Two-dimensional conductive nanomaterials called MXenes resembling the Disney character Nemo.

Finding Nano

Armin VahidMohammadi was sitting at the $500,000 JSM-7000F scanning electron microscope (SEM), finding ways for two-dimensional conductive nanomaterials called MXenes to maybe one day charge your cell phone in two seconds, and then he saw it — Nemo. There he was, 10 times smaller than the width of a human hair, swimming through shadowy layers of a MXene designated Ti2C.

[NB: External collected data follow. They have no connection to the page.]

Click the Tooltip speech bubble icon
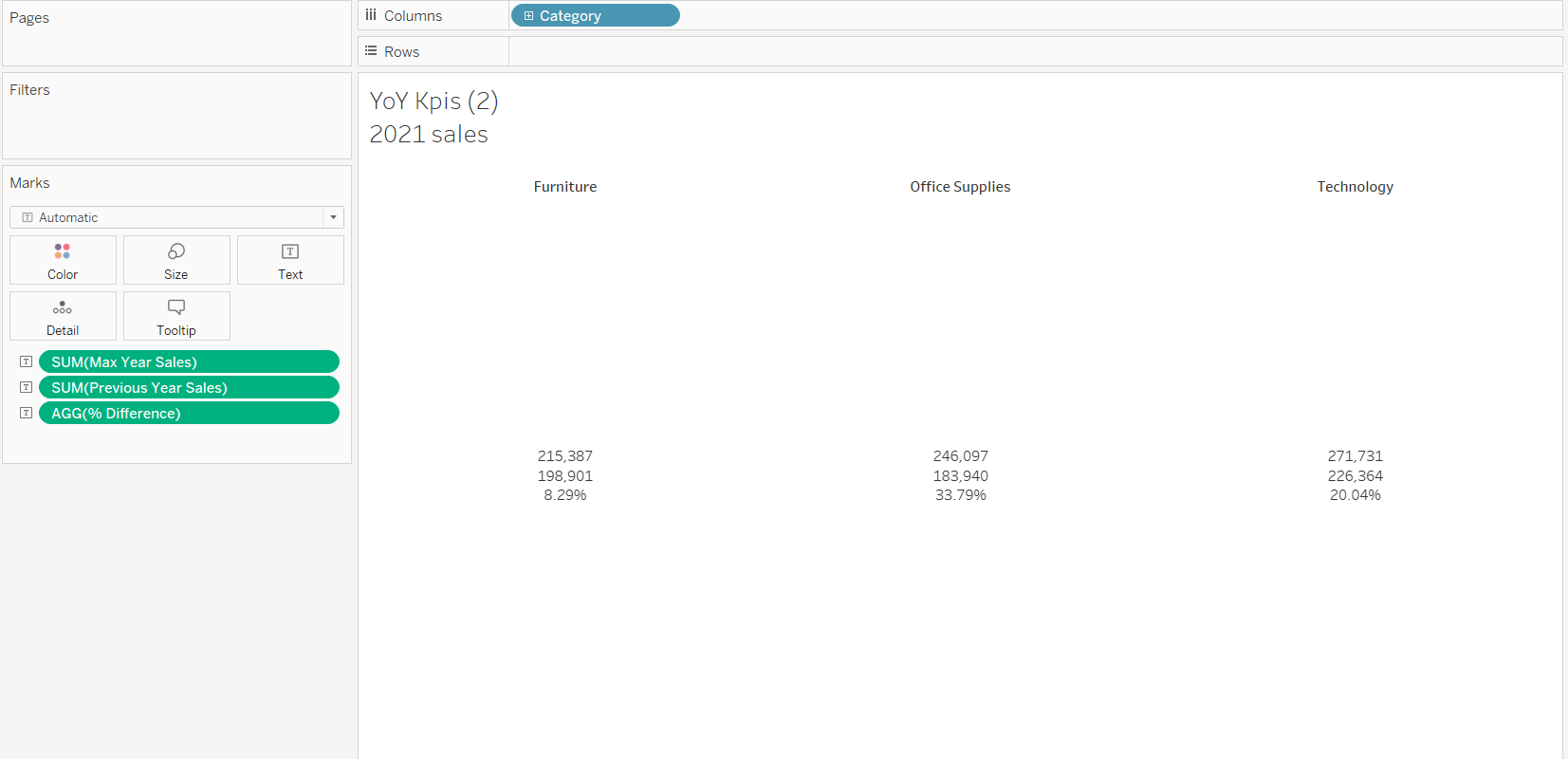Screen dimensions: 1568x759 [x=176, y=307]
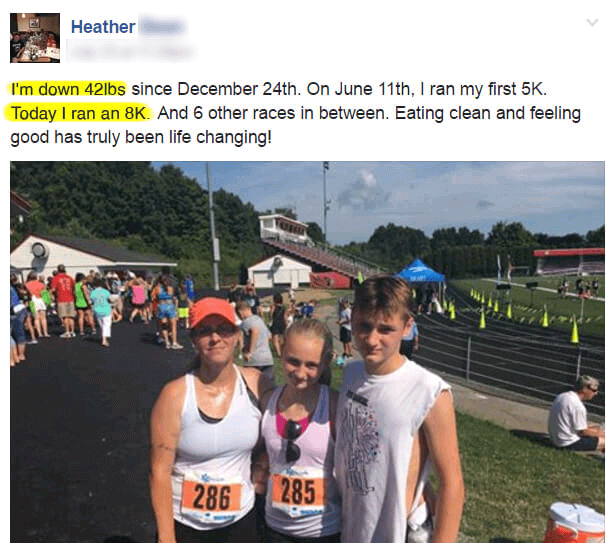Click the man sitting on the grass
607x543 pixels.
pos(575,413)
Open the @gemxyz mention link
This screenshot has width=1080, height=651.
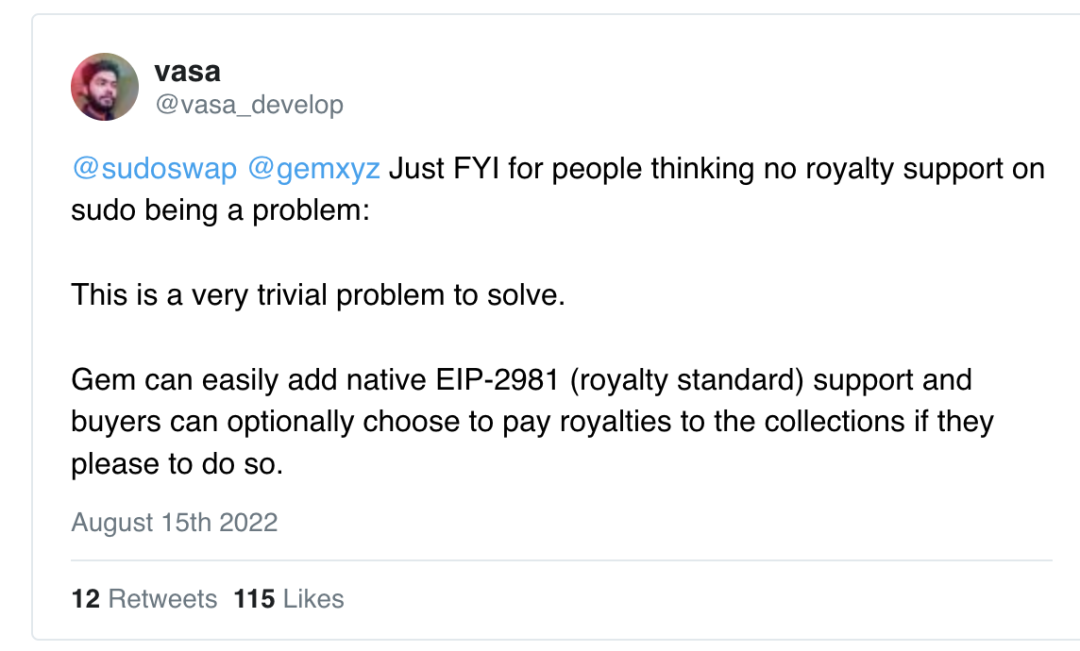tap(313, 169)
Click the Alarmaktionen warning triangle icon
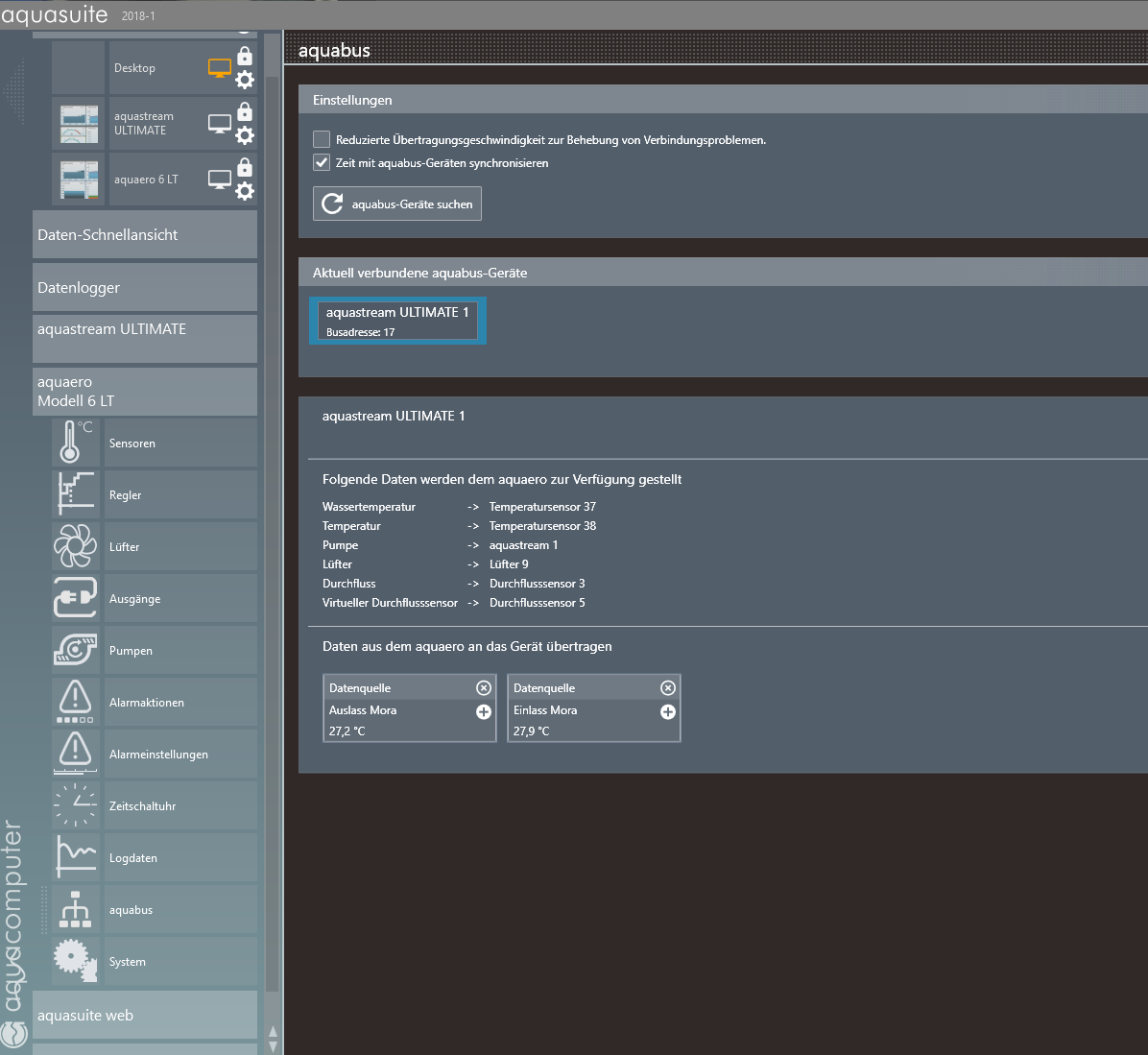The image size is (1148, 1055). coord(76,702)
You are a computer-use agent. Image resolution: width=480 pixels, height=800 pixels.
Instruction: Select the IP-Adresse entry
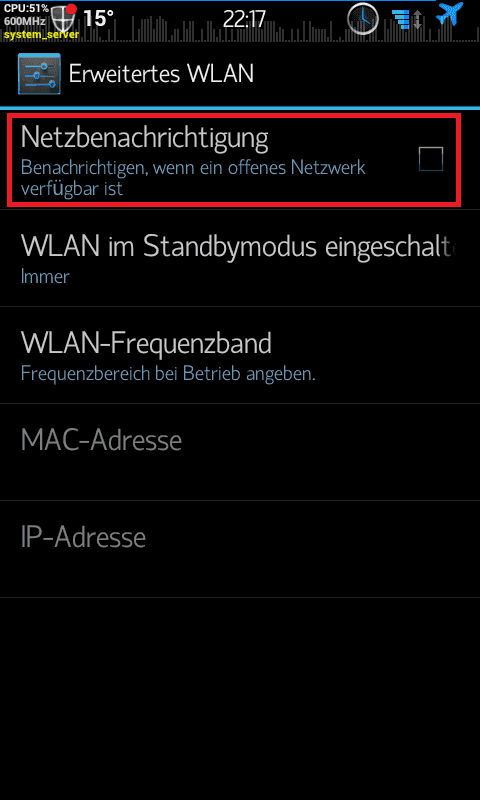(x=240, y=549)
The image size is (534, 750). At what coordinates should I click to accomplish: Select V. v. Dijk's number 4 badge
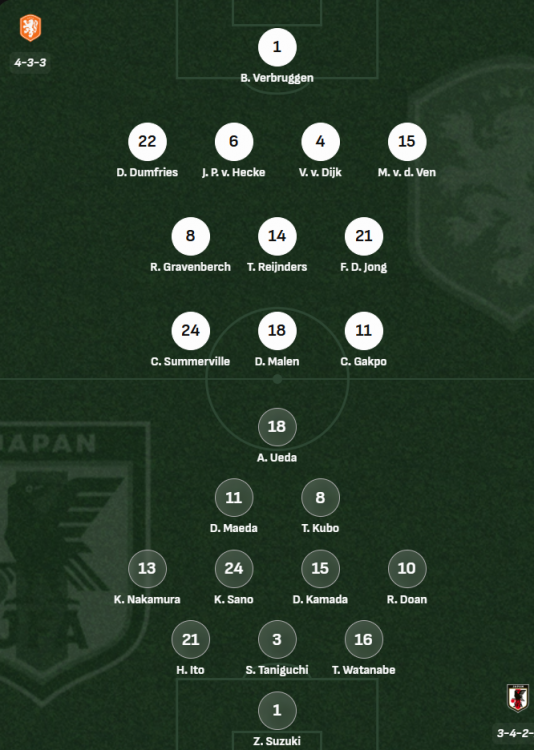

VahidMohammadi cropped him out, brought him to life in Photoshop, logged onto JEOL’s website—JEOL makes the JSM-7000F—and clicked submit. Naming “Nano Nemo on the Water” their 2017 Grand Prize winner was probably the easiest decision judges for the Japanese company’s annual SEM image contest have ever made. VahidMohammadi’s stuff is just that good.

In less than three years, the doctoral student in the Auburn University Samuel Ginn College of Engineering has established something close to a dynasty on the competition circuit cultivated by aesthetically minded materials engineers who regularly interpret aspects of their research as works of art.

In 2016, the incredible “Nano Lord Voldemort” that VahidMohammadi, an avid Harry Potter fan, conjured from MXene particles placed first out of nearly 200 submissions in the Materials Research Society’s semi-annual Science as Art competition.  Only two have won first place more than once. The only student?  Auburn’s Armin VahidMohammadi.